Exercise materials ->
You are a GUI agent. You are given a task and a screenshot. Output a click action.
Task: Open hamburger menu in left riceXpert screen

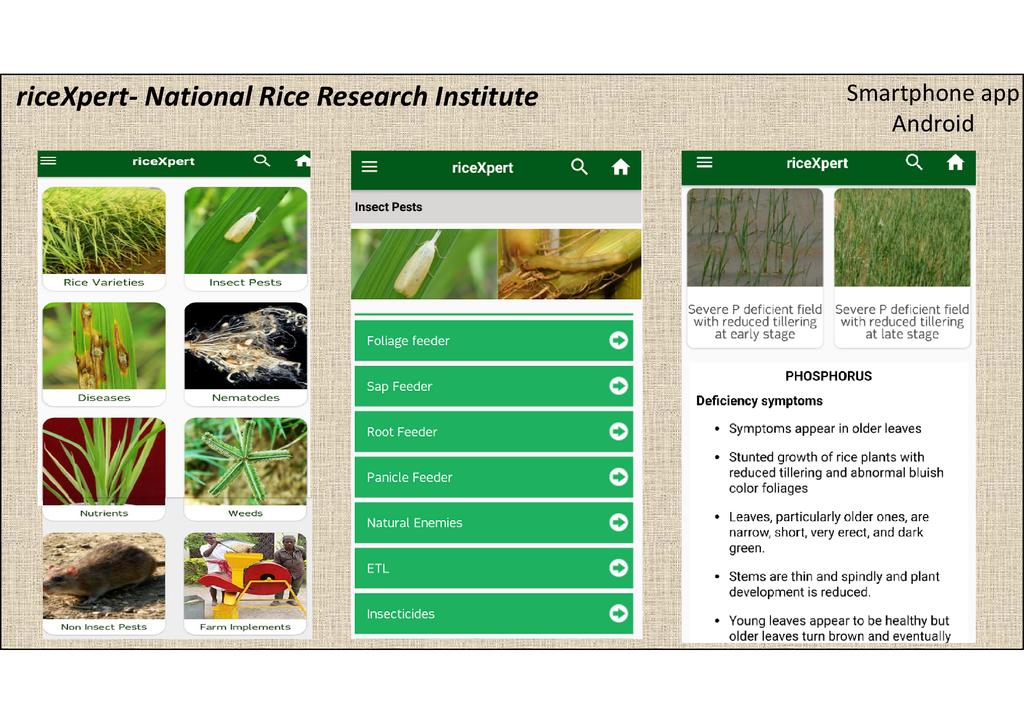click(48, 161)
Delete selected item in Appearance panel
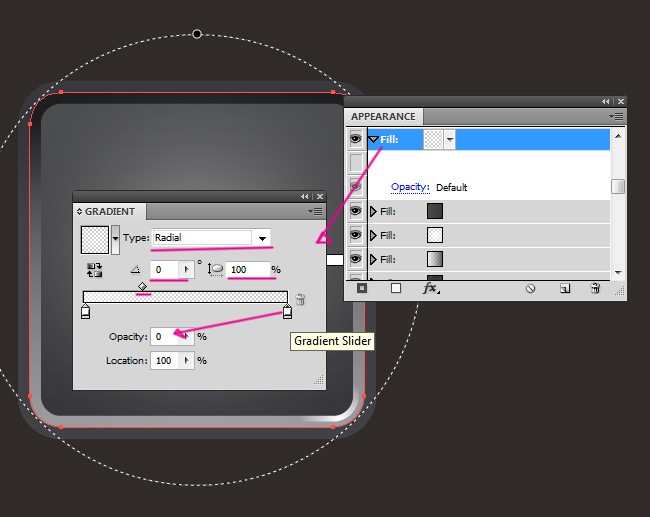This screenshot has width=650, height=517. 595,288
* * *
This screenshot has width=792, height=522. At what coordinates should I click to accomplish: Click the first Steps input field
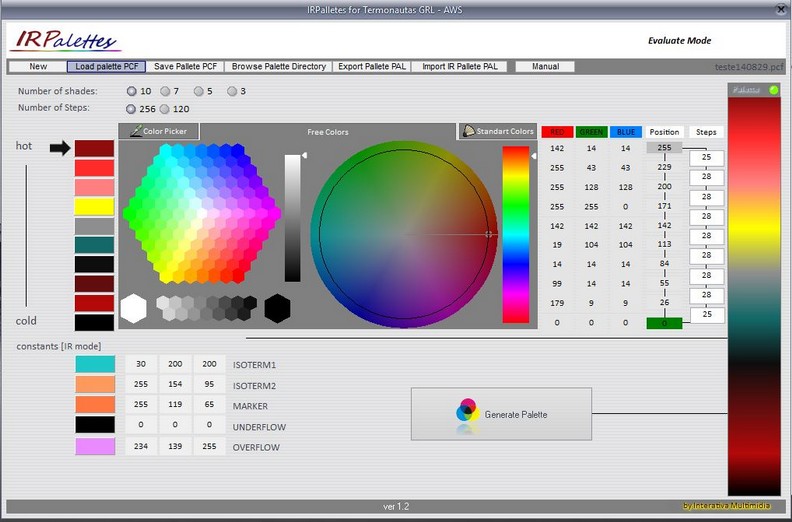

Goal of the exercise -> Rewrite the entries from the line containing "You are a GUI" through the line containing "This screenshot has width=650, height=517.", replacing "hamburger menu" with "navigation menu" and keeping everything else the same. Leave the pictures out of your answer.

Written solution ->
You are a GUI agent. You are given a task and a screenshot. Output a click action.
Task: Open navigation menu in left riceXpert screen

click(48, 161)
Delete selected item in Appearance panel
This screenshot has width=650, height=517. 595,288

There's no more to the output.